◆ Passage provided ◆
==*==

The following is an example of the debug command:

$ cockroach debug zip ./cockroach-db/logs/debug.zip --insecure --host=locahost:26258

Following are some of the important options that you have with the cockroach debug zip command:

  • --redact-logs: Redacts sensitive information from the logs.
  • --timeout: Times out the command with an error message if it doesn't complete within the stipulated time.  
  • --files-from and --files-until: You can filter the logs based on the time. For example, --files-from='2021-01-01 12:00' and files-until='2021-06-30 12:00'.

For complete options, please check cockroach debug zip --help.

Information such as CPU usage, metrics, schema metadata, node health, stack trace, events, and jobs are collected from all the nodes.

Next, we will learn about connection issues and how to ensure we don't run into one.

==*==

◆ Supplied data ◆
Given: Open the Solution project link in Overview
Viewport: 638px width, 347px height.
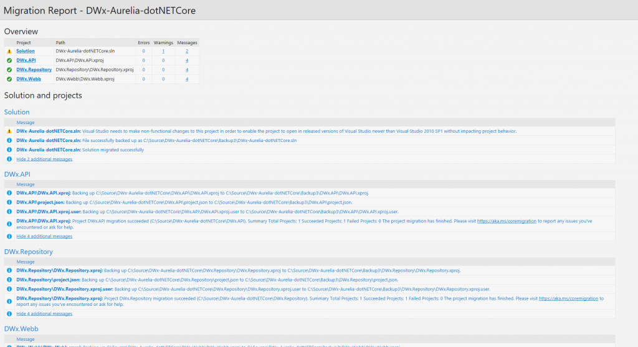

==*==

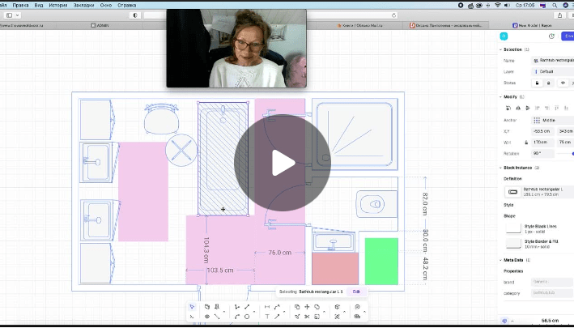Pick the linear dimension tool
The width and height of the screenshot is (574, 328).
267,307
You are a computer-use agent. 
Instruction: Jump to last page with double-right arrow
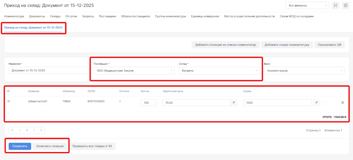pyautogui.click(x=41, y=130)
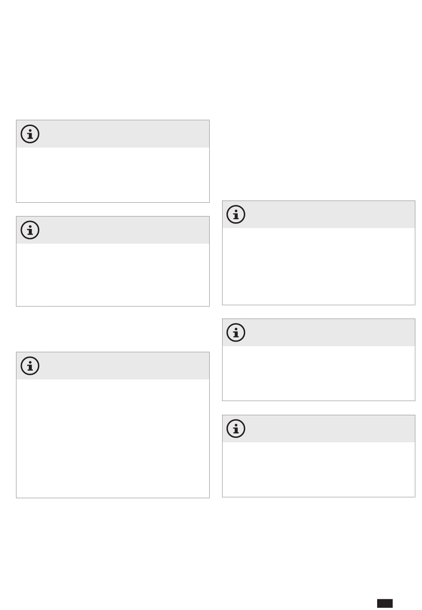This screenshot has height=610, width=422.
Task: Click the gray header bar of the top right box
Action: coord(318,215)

==*==

Reproduce word for word the part of the passage on the cockroach debug zip command that opens with the words containing "Following are some" and closes with "run into one.". The rows have no connection to the passage on the cockroach debug zip command.

Following are some of the important options that you have with the cockroach debug zip command:

  • --redact-logs: Redacts sensitive information from the logs.
  • --timeout: Times out the command with an error message if it doesn't complete within the stipulated time.  
  • --files-from and --files-until: You can filter the logs based on the time. For example, --files-from='2021-01-01 12:00' and files-until='2021-06-30 12:00'.

For complete options, please check cockroach debug zip --help.

Information such as CPU usage, metrics, schema metadata, node health, stack trace, events, and jobs are collected from all the nodes.

Next, we will learn about connection issues and how to ensure we don't run into one.